Мне показалось, что в ветвях ближайшего дерева шевельнулось что-то черное. Это «что-то» могло быть и сучком и птицей, но мое воображение уверило меня, что это глухарь. Выждав песню, я дрожащими руками взвел курок и прицелился… Ноги у меня тряслись от волнения, а сердце так колотилось в груди, что стук его, казалось, разносился по всему лесу.

Глухарь заиграл снова. Я потянул собачку. Как загремел, как загрохотал после моего выстрела проснувшийся лес!.. По всей его громадной площади пронеслось эхо, разбиваясь о деревья на тысячи медленно стихающих отзвуков, и еще долго-долго глухо гудело и рокотало оно где-то далеко на опушке… С дерева дождем посыпалась сбитая выстрелом хвоя. Должно быть, она обсыпала и глухаря, потому что он на несколько секунд прекратил песню, но потом, точно рассердившись на внезапную помеху, заиграл с новым ожесточением.

Тотчас же после своего выстрела я услышал сзади себя, в очень далеком расстоянии, выстрел Трофимовой шестилинейной одностволки, — характерный, долгий, глухой, подобный пушечному, выстрел. «Этот-то уж, наверно, не промахнулся», — подумал я и почувствовал, что в сердце моем шевельнулась охотничья зависть.

Рассвет близился. В воздухе стало холоднее и сырее. Опять прокричали журавли, и опять отозвались на их крик лесные обитатели: звонко затрещала желна, меланхолически застонала горлица, где-то послышалось робкое и нежное болботание тетерева, пичужки с легким писком завозились в кустах.

А я все стоял, не решаясь стрелять в другой раз, и мной уже начинали овладевать скука и утомление. Вдруг со стороны Трофима раздался второй выстрел. Что-то шевельнулось вверху над моей головой. Я поднял глаза и почти в том самом месте, куда только что стрелял, совершенно отчетливо увидел глухаря.

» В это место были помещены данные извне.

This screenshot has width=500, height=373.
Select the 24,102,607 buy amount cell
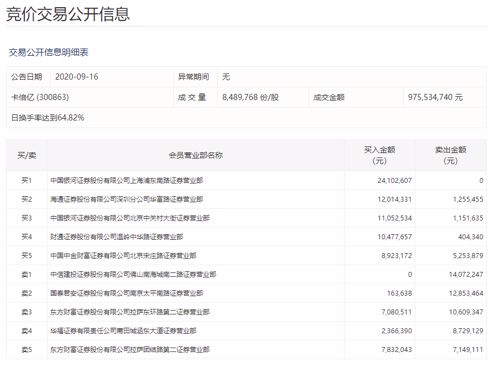point(395,181)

От меня до него по прямому направлению было не больше десяти-пятнадцати шагов, но он мне показался величиною с домашнего голубя. Играя песню, он то вытягивал вперед, то опять втягивал шею, точь-в-точь как это делает кричащий индюк, а переходя ко второму колену, он весь поворачивался на суку, опускал вниз крылья и с шумом разворачивал веером хвост (этот-то шум, похожий на фырканье, я и услышал раньше, не понимая его значения). Во всех его движениях было что-то напыщенное, глубоко-важное и комическое.

На этот раз я не промахнулся. Глухарь, как камень, свалился вниз, брякнувшись глухо и плотно о землю. Я подбежал к нему. Он был жив и судорожно бился и подпрыгивал по земле, яростно хлопая могучими крыльями. Однако страдания его не были продолжительны. Он упал спиной в мелкую лужицу и уже не мог больше подняться. Несколько раз его шея быстро поднялась из воды и опустилась, потом по ногам пробежала мелкая, частая дрожь, и все было кончено.

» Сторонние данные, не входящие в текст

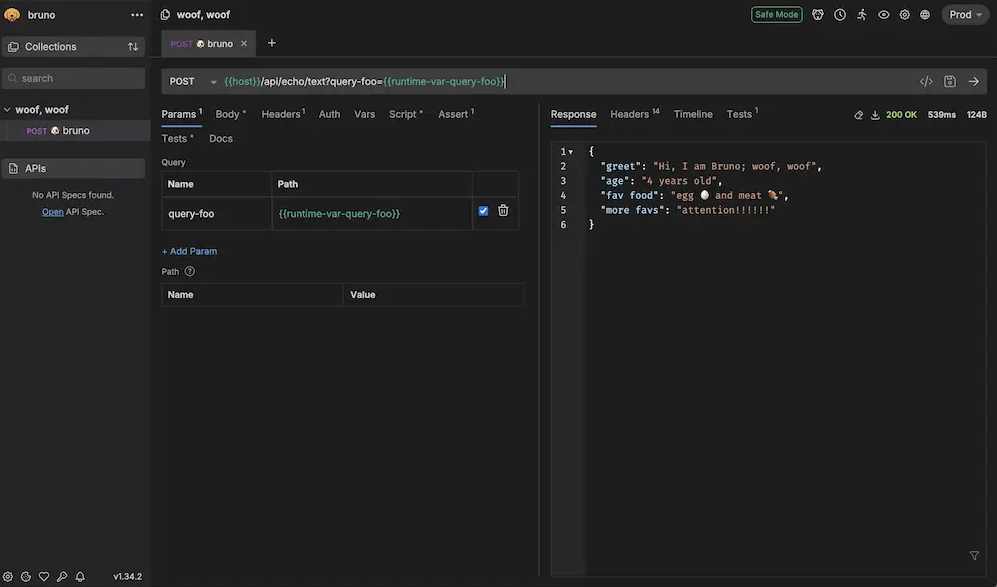Open the Prod environment dropdown
This screenshot has width=997, height=587.
point(964,15)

Я поднял его. В нем было фунтов около пятнадцати весу, а величиной он равнялся среднего роста индюку. Шея и живот — черные, спина светло-коричневая, с седоватыми пятнами, брови красные, бархатистого оттенка, лапы в серых штаниках, а пальцы их покрыты костяной бахромой, глаз круглый, коричневый, с большим круглым и черным зрачком.

Скоро я услышал голос звавшею меня Трофима, и мы сошлись с ним на прежней тропинке. За спиной у него было два глухаря, которых он связал между собою, продев сквозь их клювы веревку.

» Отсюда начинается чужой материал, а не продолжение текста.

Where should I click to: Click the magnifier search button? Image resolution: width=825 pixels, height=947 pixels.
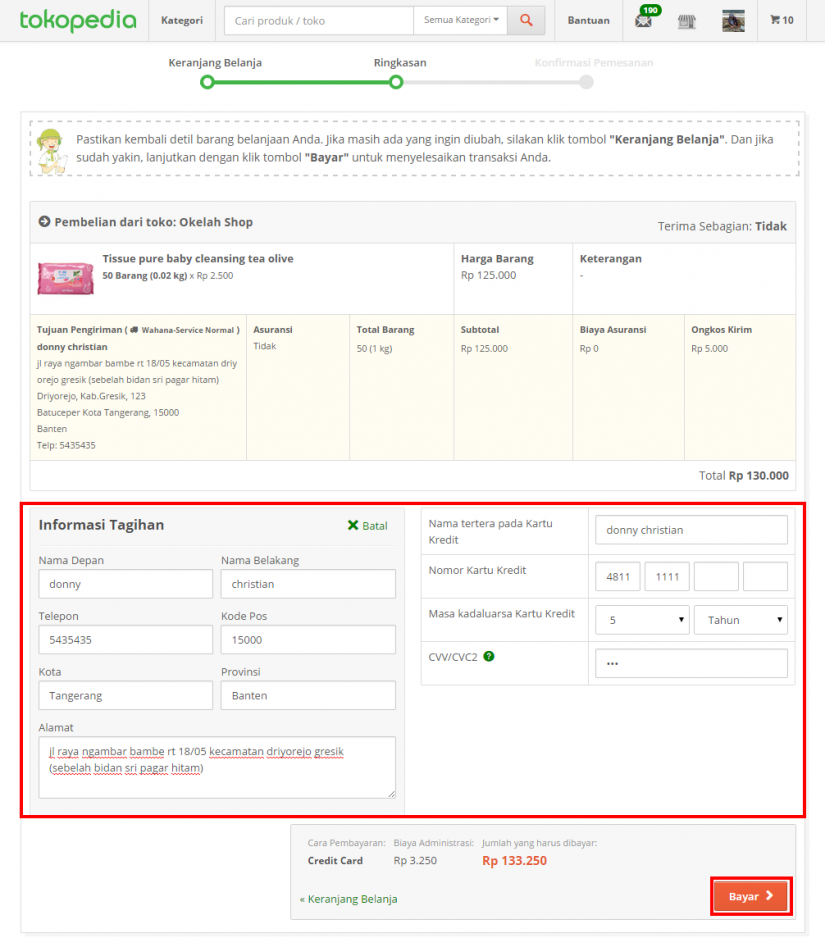click(x=526, y=20)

— Я хитрый, — говорил он хвастливо. — Я как подошел к своему петуху, так слышу, что зараз и другой прилетел, да близенько так, всего каких тридцать шагов… и давай они оба играть. Ну, думаю, если своего убью, так другой заслышит и улетит. Так я что сделал! Прицелился в своего, да и жду, когда другой заиграет. Тот как заиграл, я сейчас — бах! — и есть. И сейчас к другому — раз! — и готово. Вот как у нас, паныч!..

Потом он взвесил моего глухаря на руке и похвалил:

— Петух хороший… Добрый петух… Ну, с полем вас, паныч!

Когда мы возвращались обратно, лес совсем проснулся и ожил и весь наполнился птичьим радостным гомоном. Пахло весной, талой землею и прошлогодним прелым листом. Голубое небо было так прохладно, чисто и весело, а верхушки сосен, точно осыпанные золотой пылью, уже грелись в первых лучах весеннего солнца.